Stressed? No, I wasn’t stressed… I always floss my ears, run a comb through my teeth and spritz my armpits with hairspray. It wasn’t until the morning I broke an egg on my hand and fried my iPhone that I finally admitted how a year of furlough, social distancing, doomscrolling, quarantining and lockdown had taken its toll.

But if the death-defying Coronacoaster ride has been hard for we neurotypicals, imagine how distressing the ordeal has proven for people who suffer from chronic anxiety?
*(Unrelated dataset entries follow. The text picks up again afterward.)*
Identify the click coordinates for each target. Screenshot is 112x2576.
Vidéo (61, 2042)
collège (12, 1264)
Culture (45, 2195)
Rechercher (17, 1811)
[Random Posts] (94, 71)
My 30-year-old son, Jules is on the autistic spectrum. Autism is a lifelong, neurological condition whose chief characteristics are poor social skills, a high IQ but also often chronic O.C.D. and anxiety. Jules plays an autistic porter on the BBC prime time medical drama “Holby City”. When COVID struck last March, filming stopped abruptly in the middle of his big story line. For the rest of the year he just shuffled aimlessly around the house like Judy Garland in her later years on a Las Vegas stage. Constantly catastrophising, his positive attitude soon joined a witness protection program.

When you have a child with special needs, anxiety about their welfare is constant, like tinnitus. But how could I help him? I felt as though I were on a sinking ship and hadn’t paid attention during the muster drill, so now had no idea how to find the lifeboat station.

Then I read about BodyHoliday – an all-inclusive West Indian beach vacation with a programme of wellness. The resort has a four point manifesto of relaxation, exercise, therapy and nutrition. Their mantra? “Give us your body for a week and we will give you back your mind.”

To be honest, I wasn’t just booking for my son. You know you need a de-stressing holiday when you look even worse than your passport photo. When a travel corridor to Saint Lucia opened just before Christmas, we packed our emotional baggage and set off.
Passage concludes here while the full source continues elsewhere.